RC: I grew up reading Michael Moorcock’s wonderful
‘Eternal Champion’ sword and sorcery yarns. My own novel Malignos is something of a homage to Moorcock. His influence, for
me, runs deep. His sword and sorcery adventure tales were, of course, partly
written to keep New Worlds afloat. And
New Worlds was, it should be said,
another powerful influence, on me as it was on so many people. This was a time
when there was a genuine feeling that SF could do anything, go anywhere, that
it was unbound by genre, that it could appropriate other genres, that it could
be a avant-garde and popular at the same time. I admire Moorcock’s later work,
too. Gloriana comes to mind, and The Brothel in Rosenstrasse.
FG: At
last, I hope that Babilonia is just the beginning of your back to Spanish
bookshops and in that sense I would like you to tell us about your (literary
or other kind) projects for the immediate future.

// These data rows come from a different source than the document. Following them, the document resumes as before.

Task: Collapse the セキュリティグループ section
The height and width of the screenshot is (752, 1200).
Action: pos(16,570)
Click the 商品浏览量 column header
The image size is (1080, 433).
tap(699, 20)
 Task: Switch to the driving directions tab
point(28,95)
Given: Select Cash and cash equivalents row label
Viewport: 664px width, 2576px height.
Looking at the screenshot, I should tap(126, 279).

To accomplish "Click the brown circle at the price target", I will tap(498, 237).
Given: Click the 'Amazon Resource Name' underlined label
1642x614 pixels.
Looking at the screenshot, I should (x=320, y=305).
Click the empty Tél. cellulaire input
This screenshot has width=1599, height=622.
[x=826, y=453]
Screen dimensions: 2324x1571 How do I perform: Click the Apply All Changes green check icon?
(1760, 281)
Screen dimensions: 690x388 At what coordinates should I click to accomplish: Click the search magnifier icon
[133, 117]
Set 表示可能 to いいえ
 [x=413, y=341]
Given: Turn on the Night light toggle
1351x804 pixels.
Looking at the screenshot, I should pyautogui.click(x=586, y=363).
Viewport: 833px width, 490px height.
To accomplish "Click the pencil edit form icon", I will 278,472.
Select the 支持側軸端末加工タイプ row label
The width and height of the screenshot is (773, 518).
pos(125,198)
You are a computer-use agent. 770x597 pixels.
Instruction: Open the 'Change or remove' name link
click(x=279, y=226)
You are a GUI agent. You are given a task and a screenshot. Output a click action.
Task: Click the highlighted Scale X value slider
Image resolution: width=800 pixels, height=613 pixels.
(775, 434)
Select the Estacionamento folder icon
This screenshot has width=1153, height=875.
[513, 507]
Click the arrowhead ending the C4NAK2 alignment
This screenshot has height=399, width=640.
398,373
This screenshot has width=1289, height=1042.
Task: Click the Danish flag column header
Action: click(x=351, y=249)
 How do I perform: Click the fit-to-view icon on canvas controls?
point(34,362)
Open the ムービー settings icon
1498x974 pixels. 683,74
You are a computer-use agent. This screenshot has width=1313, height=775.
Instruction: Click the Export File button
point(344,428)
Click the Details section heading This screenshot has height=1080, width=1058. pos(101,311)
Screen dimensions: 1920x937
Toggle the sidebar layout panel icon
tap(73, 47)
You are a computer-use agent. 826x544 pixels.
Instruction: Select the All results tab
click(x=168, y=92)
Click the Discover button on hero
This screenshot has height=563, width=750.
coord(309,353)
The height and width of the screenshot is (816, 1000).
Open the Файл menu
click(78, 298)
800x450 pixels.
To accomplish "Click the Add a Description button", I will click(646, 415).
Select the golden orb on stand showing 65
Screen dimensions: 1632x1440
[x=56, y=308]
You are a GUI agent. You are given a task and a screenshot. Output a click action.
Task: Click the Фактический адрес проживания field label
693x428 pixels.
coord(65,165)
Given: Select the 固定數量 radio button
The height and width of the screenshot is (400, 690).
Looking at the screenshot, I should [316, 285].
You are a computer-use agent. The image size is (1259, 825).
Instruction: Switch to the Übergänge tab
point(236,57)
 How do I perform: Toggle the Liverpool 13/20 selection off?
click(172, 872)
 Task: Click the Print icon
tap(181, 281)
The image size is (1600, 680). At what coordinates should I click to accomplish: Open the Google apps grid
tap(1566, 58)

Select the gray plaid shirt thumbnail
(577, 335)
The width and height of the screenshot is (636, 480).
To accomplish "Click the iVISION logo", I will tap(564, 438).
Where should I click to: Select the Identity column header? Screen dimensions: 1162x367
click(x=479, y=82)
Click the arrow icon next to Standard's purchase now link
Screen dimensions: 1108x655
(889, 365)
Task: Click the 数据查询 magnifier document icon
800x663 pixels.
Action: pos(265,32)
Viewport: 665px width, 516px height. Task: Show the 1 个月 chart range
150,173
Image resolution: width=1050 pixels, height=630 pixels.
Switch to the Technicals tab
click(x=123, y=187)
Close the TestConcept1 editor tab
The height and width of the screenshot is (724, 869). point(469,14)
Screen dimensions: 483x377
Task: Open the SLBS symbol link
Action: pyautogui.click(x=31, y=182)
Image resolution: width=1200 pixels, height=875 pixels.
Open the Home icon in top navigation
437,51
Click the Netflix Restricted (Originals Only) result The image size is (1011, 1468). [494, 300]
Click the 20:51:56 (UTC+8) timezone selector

RC: I’m currently working on a novella, or long, short
story, that may form part of a bigger, perhaps open-ended project that I have tentatively
entitled The Secret Museum. I may
soon upload an excerpt from this work in progress onto my website. As the prospective
title implies, the story, or stories, focus on exhibits, or exhibitions, in a fictional
museum that has some resemblance to the British Museum. These exhibits are
artefacts from parallel dimensions. The armature or framing device is similar
to what I have attempted before in stories such as The Catgirl Manifesto: An Introduction (available on my website) in
that it’s a faux academic exercise,
part essay, part narrative. The project will include photographs, illustrations
and artwork by me and, indeed, others, so that elements of the project will be
collaborative. Collaboration is something I want to do more of—ever since, in
fact, finishing up Dead Girls the Graphic
Novel with Leonardo Giron.
FG: Thank
you for your time and patience, and sorry for whatever atrocity shall I have
inflicted upon the English language.
RC: Nothing
to which I’m capable of inflicting upon the Spanish language, I assure you. But
then I’m English, and —like my fellow countrymen—horribly ignorant of other
tongues. Hélas.
Nice interview. And great to see Calder back in translation.